When you think of people who work in theatre, you probably imagine a lot of people in dark room, speaking with German accents, and wearing black. Sometimes that does actually happen. This is not a Sicilian wedding. It is an actual meeting to see the set models for the new show at The PlayGround Theatre. I'm the second one from the left and I'll never give up black. NEVER!
But seriously. We're all beavering away getting everything ready for the opening of Inanna and the Huluppu Tree. My job is to help write the study guide that accompanies the play and design some "hands on" activities for the kids to do in the classroom.
The play is based in Sumer and it is from this area that the oldest written records are found. Sumerians loved to write. They recorded everything on clay tablets that were small enough to carry around. Some beautiful examples can be seen at The British Museum in the Mesopotamian Room.

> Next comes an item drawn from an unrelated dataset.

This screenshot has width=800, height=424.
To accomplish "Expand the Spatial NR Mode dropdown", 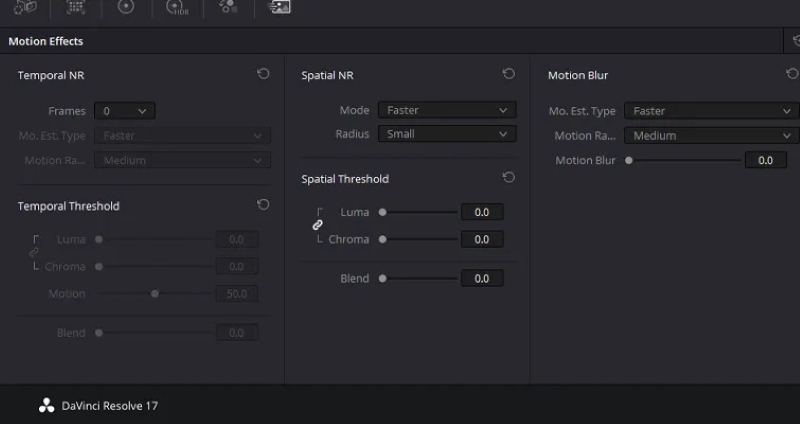I will pos(447,110).
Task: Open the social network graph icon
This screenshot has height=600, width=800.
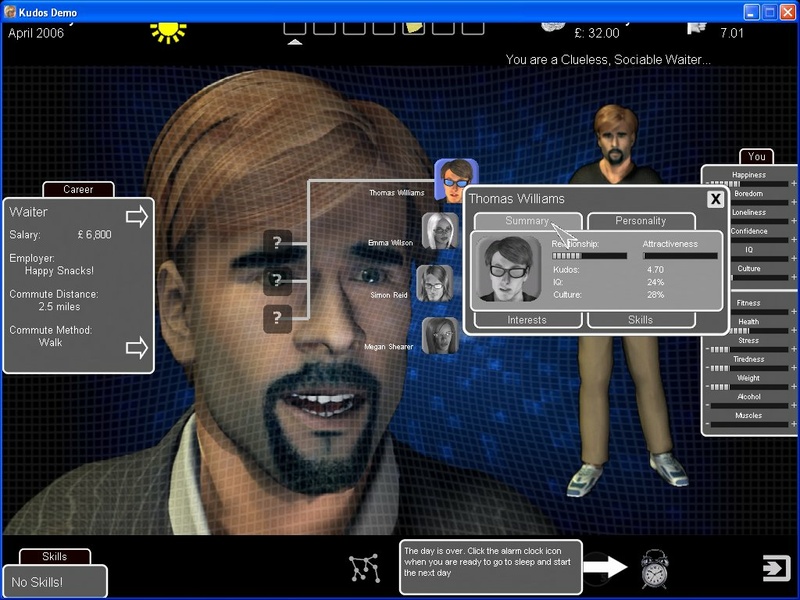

One of the projects I thought of was to ask the kids to make tablets out of self-hardening clay to write on with a toothpick. So tonight? I kicked it like a Sumerian. I cracked open a beer (Sumerians loved beer) and mixed up a batch of self-hardening dough "clay." I wanted to make sure the recipe was a good one and that the project would be fun - not frustrating - to kids.
It went well, and I think the kids will have a good time. I made a round one because I'm a student - only accomplished scribes wrote on the rectangular tablets. Learners used a round shape to practice on. I gave up on the toothpick after about five seconds and used an assortment of items from my kitchen drawers.
So....what do you think my tablet is "saying"?
Here is my self-hardening clay recipe if you would like to try this at home. The recipe will make enough clay for six small tablets.
Self Hardening Clay
4 cups flour
1 teaspoon alum
1 1/2 cups salt
1 1/2 cups water
Mix flour, alum and salt together in a bowl. Add water gradually to form a ball. Knead (pound, roll & pull) the clay, adding water until it no longer falls apart. Store in a sealed plastic bag in the refrigerator. Allow the clay to come to room temp for easy use. Let your finished project dry at room temp for 2 days. It will become very hard and can be painted.